Textbooks, as printed physical volumes, have been a mainstay of K-12 education for years. The rise of the Internet, however, together with a growing array of devices designed to access it, are creating electronic alternatives — e-books — that promise to change the way students are taught, study, and interact with teachers, fellow students, and the world at large.
An e-textbook can be more than just a computer-readable version of a printed textbook (some of which now come with CDs). E-books can allow:
- Users to change the look and feel of the text — often a particular advantage for students with poor eyesight or other reading difficulties.
- Users to highlight sections of the text, to write and save notes, and even to share ideas with classmates.

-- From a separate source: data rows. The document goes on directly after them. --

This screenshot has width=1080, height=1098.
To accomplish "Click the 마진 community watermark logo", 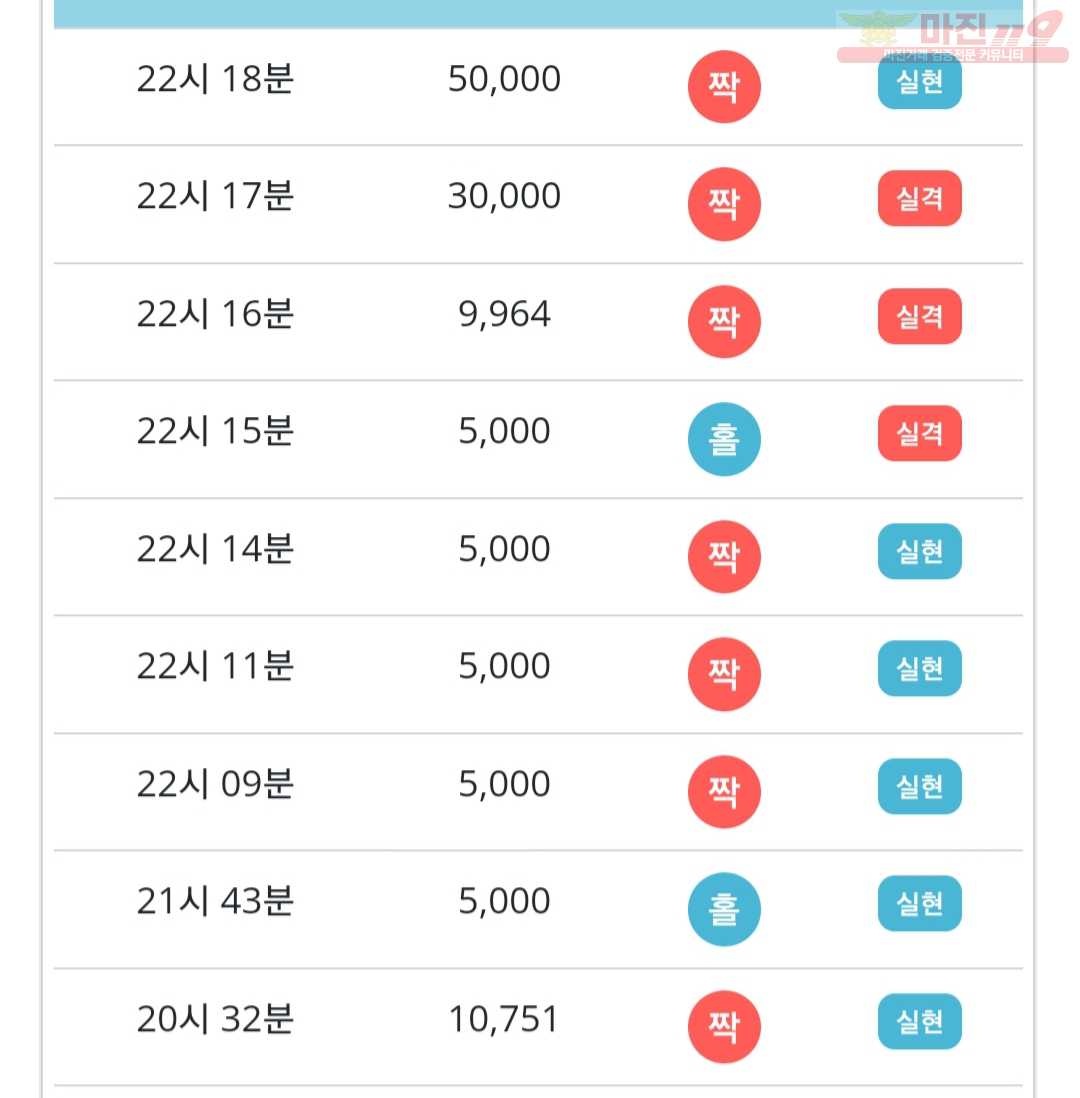I will click(953, 36).
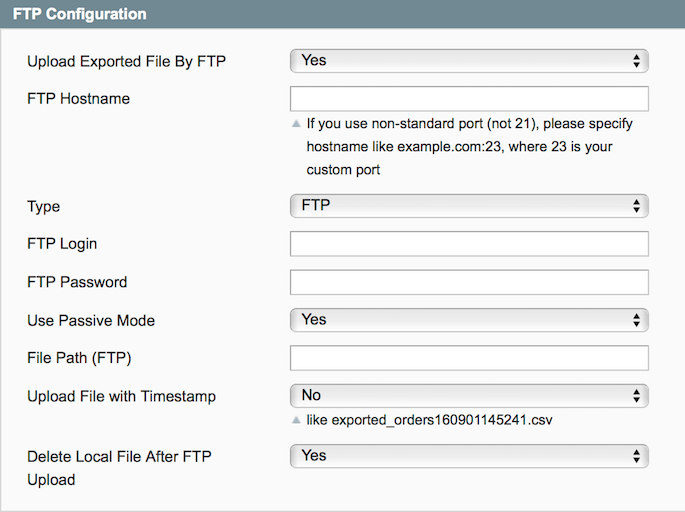Click the File Path (FTP) input field
This screenshot has width=685, height=512.
469,358
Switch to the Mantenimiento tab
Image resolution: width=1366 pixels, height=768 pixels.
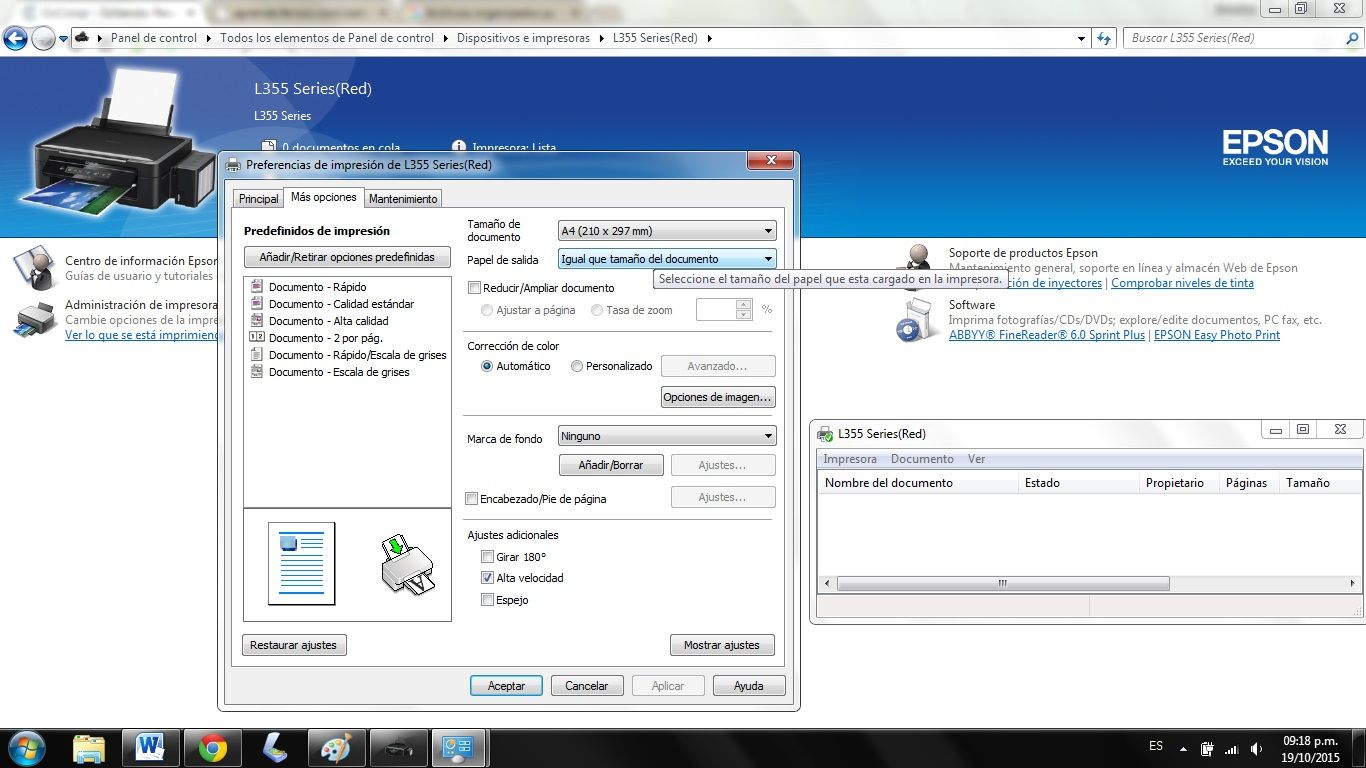pyautogui.click(x=403, y=199)
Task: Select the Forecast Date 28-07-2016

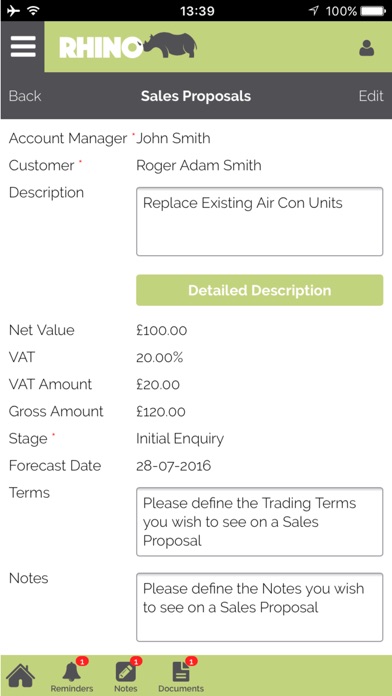Action: pyautogui.click(x=174, y=466)
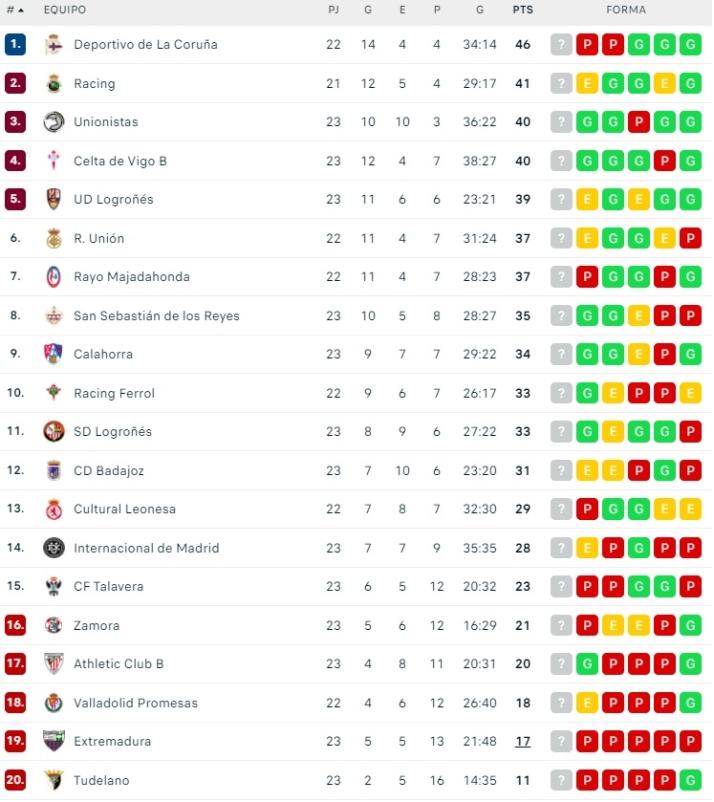
Task: Click the Rayo Majadahonda club badge
Action: click(54, 277)
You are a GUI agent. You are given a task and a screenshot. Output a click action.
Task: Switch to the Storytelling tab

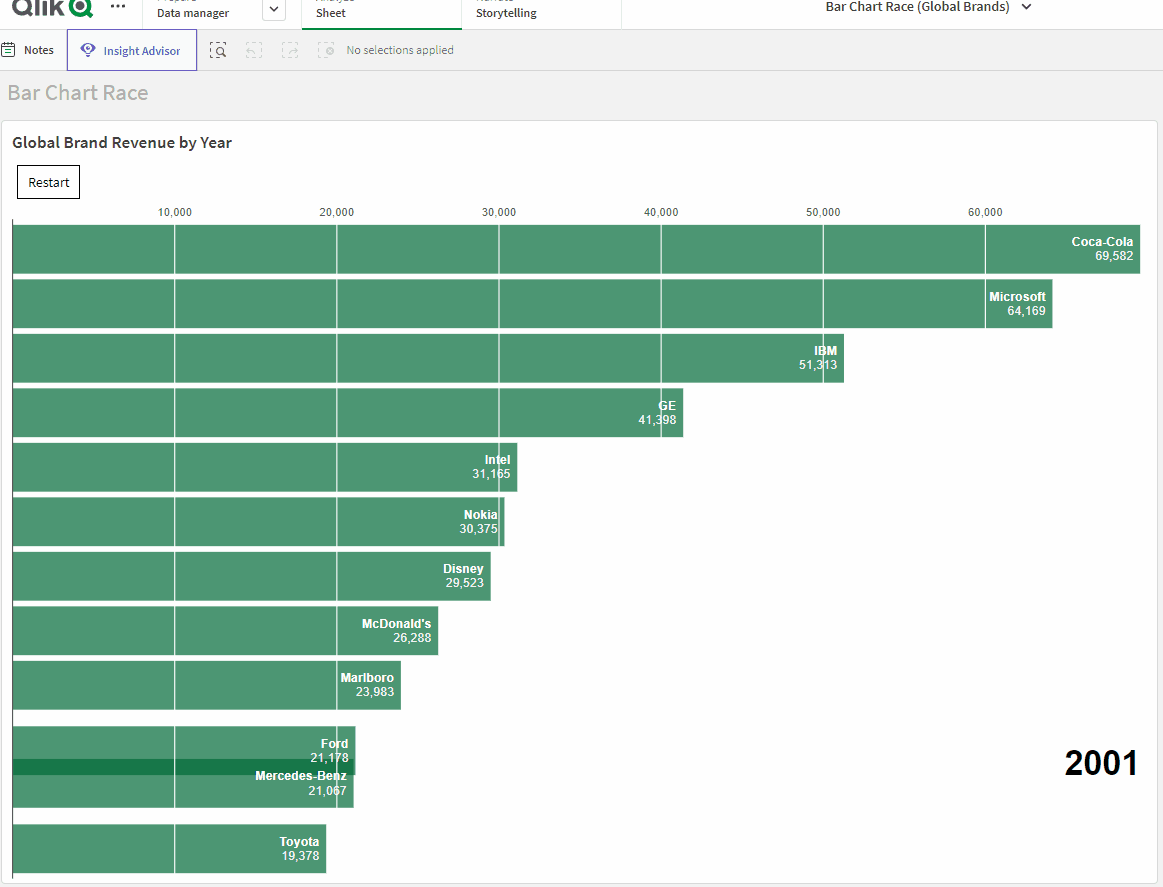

- Users to access interactive Internet resources.
- Publishers to update material.
- Teachers to highlight, rearrange, and even edit material for class use.
Additionally, E-books are not heavy, are difficult to lose, and are often less expensive — even free.
The downside, of course, is that e-books require computers or other devices in order to use them. But this disadvantage is quickly dissipating with the proliferation and declining costs of both computers and mobile devices.
As with other technologies, the primary factor determining the effective use of e-books remains the teacher and the integration of e-books into that teacher's curriculum. One useful source on this subject is the Digital Reader: Using E-Books in K-12 Education published by the International Society for Technology in Education.